Starting point is 00:16:54 He was like, that is hilarious. Yeah, yeah, yeah. You know, your dad worked at Stevie Wonder's radio station for a short period of time. And then the thing that you saw through your dad was a man who wanted to be successful. He wanted to be, at one time, you know, I think he managed or either got a gig for Tony, Tony, Tony. For the group, Tony, Tony, Tony. Yeah, but they wasn't famous then. They wasn't famous then. And I think he got a gig for them and then they signed with someone else. But like, yeah, he wanted to be in the business for sure. He wanted, but he never quite got there. I think that's why I wish he was alive because the Lord, he would love everything. Oh my God,
Starting point is 00:17:34 he would love this. Oh, he would just be tickled pink with this. So thing is, you always knew seeing him, seeing how he moved. How did it influence how you moved? My dad always worked. He always worked. He was always thinking. He was always, my dad was always so super confident in himself and in his ideas. And he would always tell me, like, this is so funny because I hear like parents be trying to get their kids to get married or try to get their daughter married.
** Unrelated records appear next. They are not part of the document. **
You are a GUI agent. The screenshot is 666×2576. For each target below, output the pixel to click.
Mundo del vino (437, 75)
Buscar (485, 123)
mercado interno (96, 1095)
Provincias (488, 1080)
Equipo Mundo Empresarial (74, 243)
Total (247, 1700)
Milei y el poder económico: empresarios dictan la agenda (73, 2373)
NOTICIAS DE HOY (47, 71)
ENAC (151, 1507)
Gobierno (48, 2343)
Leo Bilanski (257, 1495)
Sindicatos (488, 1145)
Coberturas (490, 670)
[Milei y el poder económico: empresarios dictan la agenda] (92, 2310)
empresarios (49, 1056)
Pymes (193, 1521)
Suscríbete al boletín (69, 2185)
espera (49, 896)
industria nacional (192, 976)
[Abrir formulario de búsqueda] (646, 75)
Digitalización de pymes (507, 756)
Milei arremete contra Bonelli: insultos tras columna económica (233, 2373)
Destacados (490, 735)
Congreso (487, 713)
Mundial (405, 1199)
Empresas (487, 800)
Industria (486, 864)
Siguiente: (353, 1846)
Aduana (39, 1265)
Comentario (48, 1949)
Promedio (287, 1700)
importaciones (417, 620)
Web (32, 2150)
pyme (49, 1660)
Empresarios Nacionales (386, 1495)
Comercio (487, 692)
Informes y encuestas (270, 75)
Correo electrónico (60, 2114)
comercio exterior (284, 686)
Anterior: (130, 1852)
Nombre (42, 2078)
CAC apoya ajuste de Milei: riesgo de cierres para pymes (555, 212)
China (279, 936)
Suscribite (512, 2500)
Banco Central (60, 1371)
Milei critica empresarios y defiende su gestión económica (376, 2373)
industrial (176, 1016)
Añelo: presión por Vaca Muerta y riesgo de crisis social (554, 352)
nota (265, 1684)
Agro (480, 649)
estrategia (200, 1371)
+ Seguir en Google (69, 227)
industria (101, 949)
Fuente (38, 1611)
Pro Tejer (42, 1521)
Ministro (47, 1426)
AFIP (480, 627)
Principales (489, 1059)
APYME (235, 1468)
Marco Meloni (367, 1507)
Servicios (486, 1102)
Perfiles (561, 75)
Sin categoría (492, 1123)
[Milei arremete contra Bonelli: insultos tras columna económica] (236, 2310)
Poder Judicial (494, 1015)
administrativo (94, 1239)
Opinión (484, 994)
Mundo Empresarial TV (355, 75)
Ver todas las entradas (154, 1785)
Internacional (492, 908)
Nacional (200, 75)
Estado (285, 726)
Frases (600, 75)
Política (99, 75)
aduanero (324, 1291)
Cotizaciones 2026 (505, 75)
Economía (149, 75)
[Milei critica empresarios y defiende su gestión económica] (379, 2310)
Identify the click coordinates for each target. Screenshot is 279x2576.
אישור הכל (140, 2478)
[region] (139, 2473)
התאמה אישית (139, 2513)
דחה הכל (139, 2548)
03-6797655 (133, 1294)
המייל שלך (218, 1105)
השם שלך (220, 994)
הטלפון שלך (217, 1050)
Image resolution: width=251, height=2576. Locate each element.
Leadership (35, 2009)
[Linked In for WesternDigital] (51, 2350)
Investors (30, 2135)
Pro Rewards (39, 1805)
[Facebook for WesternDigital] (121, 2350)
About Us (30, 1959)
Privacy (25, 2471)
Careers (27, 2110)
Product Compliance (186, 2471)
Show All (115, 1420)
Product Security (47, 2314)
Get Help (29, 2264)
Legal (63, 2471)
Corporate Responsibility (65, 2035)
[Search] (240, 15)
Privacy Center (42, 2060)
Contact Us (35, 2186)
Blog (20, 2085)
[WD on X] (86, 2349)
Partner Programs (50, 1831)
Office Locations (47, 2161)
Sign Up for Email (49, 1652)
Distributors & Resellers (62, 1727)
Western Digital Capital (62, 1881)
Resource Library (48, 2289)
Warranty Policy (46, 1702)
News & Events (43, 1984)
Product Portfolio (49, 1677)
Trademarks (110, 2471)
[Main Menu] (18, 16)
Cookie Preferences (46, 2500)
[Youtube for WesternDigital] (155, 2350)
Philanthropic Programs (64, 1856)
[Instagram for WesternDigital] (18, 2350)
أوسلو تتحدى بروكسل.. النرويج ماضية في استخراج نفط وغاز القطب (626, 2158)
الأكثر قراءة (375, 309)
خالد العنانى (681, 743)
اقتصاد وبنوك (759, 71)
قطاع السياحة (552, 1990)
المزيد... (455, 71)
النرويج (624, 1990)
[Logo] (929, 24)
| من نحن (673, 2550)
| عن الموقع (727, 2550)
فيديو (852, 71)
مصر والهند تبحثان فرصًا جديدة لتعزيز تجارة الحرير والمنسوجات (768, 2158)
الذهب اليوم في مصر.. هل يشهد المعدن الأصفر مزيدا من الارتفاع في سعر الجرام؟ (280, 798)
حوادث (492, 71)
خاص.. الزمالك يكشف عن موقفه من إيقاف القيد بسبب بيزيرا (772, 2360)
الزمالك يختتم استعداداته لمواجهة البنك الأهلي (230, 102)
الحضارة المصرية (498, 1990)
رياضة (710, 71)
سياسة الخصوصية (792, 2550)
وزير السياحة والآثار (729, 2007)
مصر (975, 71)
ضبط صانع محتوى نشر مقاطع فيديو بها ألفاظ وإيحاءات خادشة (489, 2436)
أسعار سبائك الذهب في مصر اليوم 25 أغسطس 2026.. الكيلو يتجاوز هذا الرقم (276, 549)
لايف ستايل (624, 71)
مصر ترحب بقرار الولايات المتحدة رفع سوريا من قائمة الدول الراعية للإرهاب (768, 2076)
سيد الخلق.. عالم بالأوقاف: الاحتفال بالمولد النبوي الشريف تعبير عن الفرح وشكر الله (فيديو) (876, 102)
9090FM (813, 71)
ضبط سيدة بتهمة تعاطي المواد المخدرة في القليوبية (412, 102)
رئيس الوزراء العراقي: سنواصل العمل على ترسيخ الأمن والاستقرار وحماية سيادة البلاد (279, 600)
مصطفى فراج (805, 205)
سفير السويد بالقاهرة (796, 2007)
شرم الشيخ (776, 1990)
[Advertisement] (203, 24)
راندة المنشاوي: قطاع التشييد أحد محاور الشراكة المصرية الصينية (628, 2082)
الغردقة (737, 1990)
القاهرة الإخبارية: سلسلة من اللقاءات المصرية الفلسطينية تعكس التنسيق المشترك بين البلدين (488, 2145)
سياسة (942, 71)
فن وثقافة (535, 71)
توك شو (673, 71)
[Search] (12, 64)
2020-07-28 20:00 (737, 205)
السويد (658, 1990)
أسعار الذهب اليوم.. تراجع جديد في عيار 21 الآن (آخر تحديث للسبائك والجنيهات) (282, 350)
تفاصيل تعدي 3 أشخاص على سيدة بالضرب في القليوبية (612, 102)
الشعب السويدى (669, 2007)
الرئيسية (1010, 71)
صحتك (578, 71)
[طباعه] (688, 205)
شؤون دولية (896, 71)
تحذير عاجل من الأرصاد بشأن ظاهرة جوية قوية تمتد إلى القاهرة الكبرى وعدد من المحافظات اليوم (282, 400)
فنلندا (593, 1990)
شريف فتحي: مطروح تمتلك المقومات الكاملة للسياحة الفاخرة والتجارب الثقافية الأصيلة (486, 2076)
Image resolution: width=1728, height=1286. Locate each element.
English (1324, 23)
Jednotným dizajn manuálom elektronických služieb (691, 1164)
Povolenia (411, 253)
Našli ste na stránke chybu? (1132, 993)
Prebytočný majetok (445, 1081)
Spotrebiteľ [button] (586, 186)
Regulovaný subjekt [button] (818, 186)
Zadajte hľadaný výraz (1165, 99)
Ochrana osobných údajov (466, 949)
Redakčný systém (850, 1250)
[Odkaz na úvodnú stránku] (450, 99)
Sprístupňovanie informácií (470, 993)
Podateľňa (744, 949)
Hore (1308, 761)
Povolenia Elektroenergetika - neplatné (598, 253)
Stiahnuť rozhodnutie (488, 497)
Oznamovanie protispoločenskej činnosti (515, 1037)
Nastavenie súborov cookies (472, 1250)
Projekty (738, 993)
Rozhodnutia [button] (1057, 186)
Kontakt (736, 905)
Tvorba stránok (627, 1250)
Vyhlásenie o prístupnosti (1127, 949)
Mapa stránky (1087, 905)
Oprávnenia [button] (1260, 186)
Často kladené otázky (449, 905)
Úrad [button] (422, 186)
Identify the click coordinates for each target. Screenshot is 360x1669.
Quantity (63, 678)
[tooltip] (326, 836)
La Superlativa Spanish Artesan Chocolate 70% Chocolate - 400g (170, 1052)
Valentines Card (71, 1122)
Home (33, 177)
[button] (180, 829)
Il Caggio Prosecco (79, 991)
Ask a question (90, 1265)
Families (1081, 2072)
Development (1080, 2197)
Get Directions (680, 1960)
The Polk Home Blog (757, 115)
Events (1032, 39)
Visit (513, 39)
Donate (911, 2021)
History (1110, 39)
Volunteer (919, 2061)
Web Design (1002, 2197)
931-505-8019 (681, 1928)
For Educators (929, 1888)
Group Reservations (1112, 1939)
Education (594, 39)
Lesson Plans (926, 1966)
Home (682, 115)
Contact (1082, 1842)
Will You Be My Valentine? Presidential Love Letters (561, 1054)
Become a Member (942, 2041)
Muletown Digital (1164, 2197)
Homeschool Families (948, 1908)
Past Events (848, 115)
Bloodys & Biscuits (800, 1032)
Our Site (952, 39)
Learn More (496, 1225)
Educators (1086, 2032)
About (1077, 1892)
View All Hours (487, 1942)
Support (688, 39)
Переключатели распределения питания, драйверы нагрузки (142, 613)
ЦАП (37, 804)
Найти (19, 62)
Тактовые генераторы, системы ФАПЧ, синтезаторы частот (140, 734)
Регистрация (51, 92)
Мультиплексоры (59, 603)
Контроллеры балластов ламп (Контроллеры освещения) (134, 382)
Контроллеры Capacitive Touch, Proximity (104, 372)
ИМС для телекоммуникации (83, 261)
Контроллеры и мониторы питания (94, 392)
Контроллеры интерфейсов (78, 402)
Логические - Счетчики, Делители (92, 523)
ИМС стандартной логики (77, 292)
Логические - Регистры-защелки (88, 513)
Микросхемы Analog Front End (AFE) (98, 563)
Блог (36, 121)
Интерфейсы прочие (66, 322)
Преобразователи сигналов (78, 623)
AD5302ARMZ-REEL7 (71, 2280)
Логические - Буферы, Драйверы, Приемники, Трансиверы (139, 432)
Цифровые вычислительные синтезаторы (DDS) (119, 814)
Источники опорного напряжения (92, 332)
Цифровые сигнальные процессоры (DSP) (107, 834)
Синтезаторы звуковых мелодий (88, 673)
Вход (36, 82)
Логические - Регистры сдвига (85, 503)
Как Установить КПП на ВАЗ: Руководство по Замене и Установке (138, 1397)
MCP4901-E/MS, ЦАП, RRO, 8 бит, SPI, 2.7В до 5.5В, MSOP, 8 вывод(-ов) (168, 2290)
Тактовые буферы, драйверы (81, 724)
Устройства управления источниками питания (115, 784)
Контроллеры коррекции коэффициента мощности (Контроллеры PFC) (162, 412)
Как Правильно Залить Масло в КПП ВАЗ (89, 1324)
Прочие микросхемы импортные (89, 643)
Starting point is 00:18:04 My dad never did that. My dad was always like, I want you to make your own money. He used to always say, I don't want no man taking care of you. I want you to take care of yourself. Be undeniable. They're going to tell you that you black and that you can't make it. They're going to tell you you're a woman and you can't make it. They're going to tell you you're a black woman and you can't make it.
Starting point is 00:18:21 He said, please don't listen to them. He said, because if you work hard, if you work hard, you can't be denied. Our guest today is comedian and actress Leslie Jones, who has written a new memoir about her life and career. We'll hear more of our conversation after a short break. And later, Justin Chang reviews the new film Maestro. I'm Tanya Mosley. This is Fresh Air. This message comes from WISE, the app for doing things in other currencies. Send, spend, or receive money internationally, and always get the real-time mid-market exchange rate with no hidden fees. Download the WISE app today or visit WISE.com. T's and C's apply. Today we're talking to comedian and actor Leslie Jones.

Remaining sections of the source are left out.